A disputa envolvendo o deputado federal e delegado da Polícia Civil Carlos Alberto da Cunha, conhecido como Delegado Da Cunha, ganhou uma reviravolta poucas horas depois de o governador de São Paulo, Tarcísio de Freitas, determinar sua demissão da corporação.
Na quinta-feira (3), o Tribunal de Justiça de São Paulo (TJ-SP) concedeu uma liminar suspendendo os efeitos da decisão do governador. Com isso, a demissão não pode ser formalizada ou executada enquanto a Justiça analisa a legalidade do processo administrativo.
O que Tarcísio havia decidido?
A demissão foi publicada no Diário Oficial de São Paulo e estabelecia a saída de Da Cunha da Polícia Civil “a bem do serviço público”.
O parlamentar estava respondendo a um processo disciplinar desde 2020. A Polícia Civil havia recomendado sua demissão em 2022, mas o processo permaneceu em análise no governo estadual por anos.
Entre as acusações investigadas estão a utilização da estrutura policial para produção de conteúdo para as redes sociais e uma encenação envolvendo uma vítima de sequestro, que teria sido levada novamente ao cativeiro para a gravação de imagens destinadas às redes de Da Cunha.
Ele também já havia sido alvo de outros procedimentos disciplinares, incluindo acusações relacionadas à divulgação de informações e à forma como conduzia ações policiais para produção de vídeos.
Por que a Justiça suspendeu a demissão?
A defesa de Da Cunha alegou que houve irregularidades no processo administrativo disciplinar.
O principal argumento é que novos elementos teriam sido acrescentados ao processo depois do encerramento da fase de instrução e da apresentação das alegações finais.
Segundo a decisão do desembargador Álvaro Torres Júnior, do Órgão Especial do TJ-SP, existe uma possível violação ao contraditório e ao devido processo legal, que precisa ser examinada com mais profundidade.
Ou seja: a Justiça não declarou que Da Cunha é inocente das acusações.
O que foi determinado, por enquanto, é que a demissão fique suspensa até que seja analisado se o processo administrativo respeitou todas as garantias legais.
⚖️ A decisão é definitiva?
Não.
A decisão é uma liminar, portanto provisória.
O caso ainda será analisado pelo Órgão Especial do TJ-SP, que deverá avaliar a questão de forma mais aprofundada.
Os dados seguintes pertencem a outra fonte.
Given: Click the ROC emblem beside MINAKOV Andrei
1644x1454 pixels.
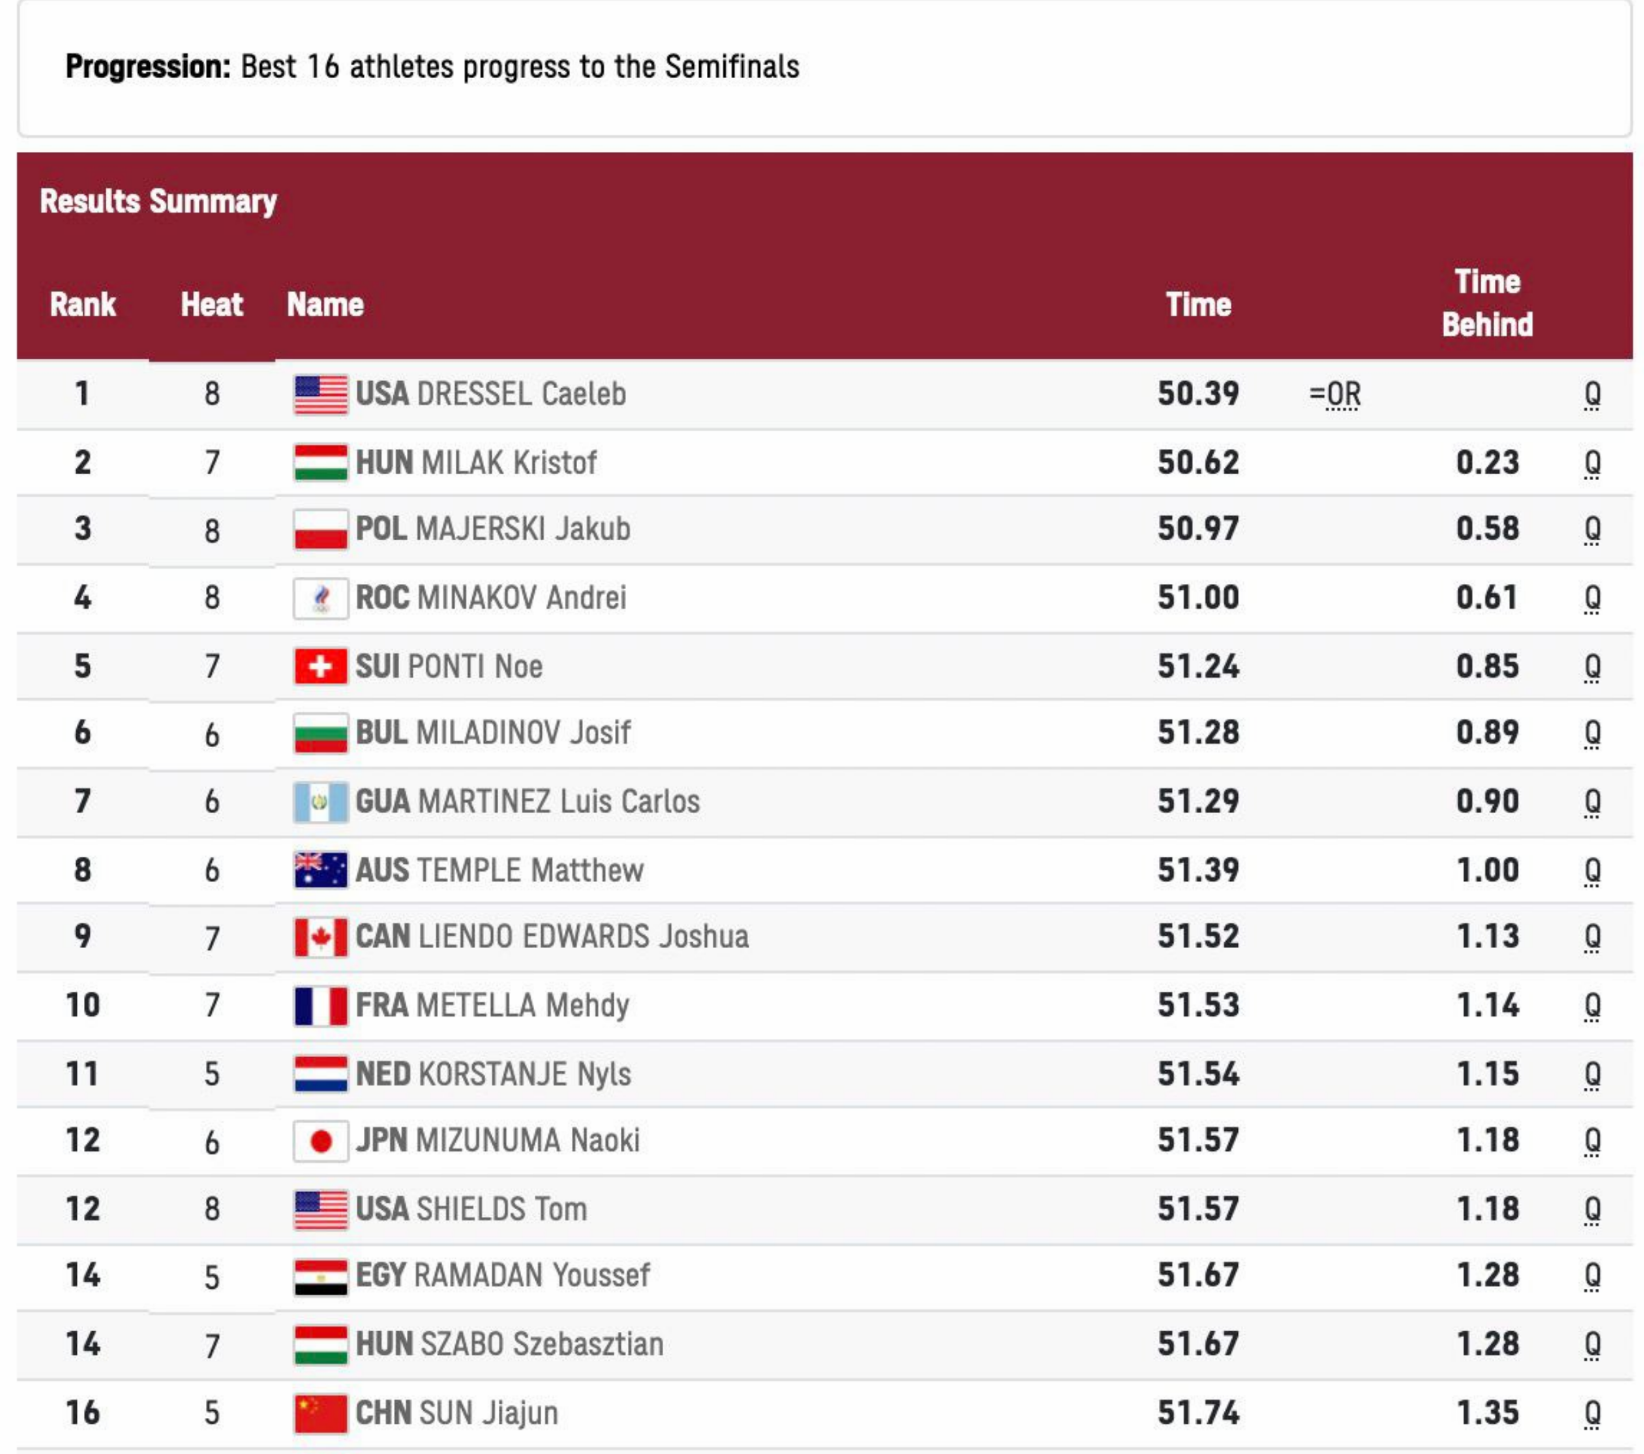Looking at the screenshot, I should pos(321,598).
O governo também deverá prestar informações à Justiça.
E Da Cunha continua deputado?
Sim. E aqui existe uma diferença importante.
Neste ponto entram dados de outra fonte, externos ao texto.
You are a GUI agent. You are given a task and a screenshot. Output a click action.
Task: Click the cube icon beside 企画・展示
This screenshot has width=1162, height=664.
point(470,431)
Da Cunha está atualmente licenciado da Polícia Civil para exercer o mandato de deputado federal. Ele foi eleito em 2022 e, portanto, a disputa sobre sua condição de delegado ocorre paralelamente ao exercício do mandato parlamentar.
A demissão teria impacto principalmente sobre a possibilidade de ele voltar à carreira policial caso deixe o mandato parlamentar no futuro.
A reviravolta em poucas horas
A sequência foi rápida:
➡️ 3 de setembro: Tarcísio determina a demissão de Da Cunha.
➡️ A decisão é publicada no Diário Oficial.
➡️ A defesa recorre à Justiça.
➡️ TJ-SP concede liminar.
➡️ A demissão fica suspensa temporariamente.
Portanto, Tarcísio decidiu demitir, mas a Justiça suspendeu os efeitos da decisão antes que o desligamento pudesse se consolidar definitivamente.